Made up of several vertical levels, or layers, the rain forest is densely packed with vegetation. The topmost layer contains the tallest trees, which can tower 200 feet high. The second highest layer is referred to as the "canopy" and is considered the primary layer of the forest. It is home to most of the animals that live in the rain forest: monkeys, snakes, birds and tree frogs.
The size, shape and color of the leaves of canopy trees vary with their position on the tree. Upper leaves are small and waxy to help them retain water. Lower leaves are darker blue-green, shaded from direct sun by the leaves on the upper part of the tree. Canopy tree leaves are not produced all at once, as are those of most deciduous trees. This helps protect them from being eaten by leaf predators.
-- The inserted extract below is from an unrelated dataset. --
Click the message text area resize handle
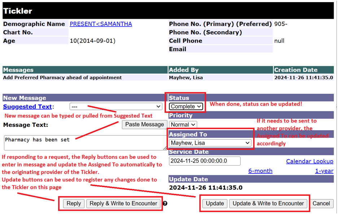The image size is (338, 216). [165, 148]
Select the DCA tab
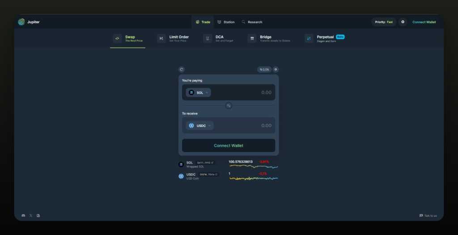 tap(219, 38)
Continuous Fruiting and Flowering
Many species of rain forest canopy trees produce fruit and flowers virtually all year long, similar to the habit of citrus trees that often have flowers and fruit simultaneously. Other species have evolved to fruit at different times than their neighbors, providing an abundance of food at all times for the fauna of the rain forest.
Canopy trees cannot rely on the wind to pollinate them, as can the trees that make up the upper story of the rain forest. Consequently, canopy trees depend on insects, birds and animals to spread their pollen. Insects such as bees, beetles, flies, butterflies and moths, as well as bats and birds have coevolved with rain forest canopy trees to facilitate the pollination of their flowers.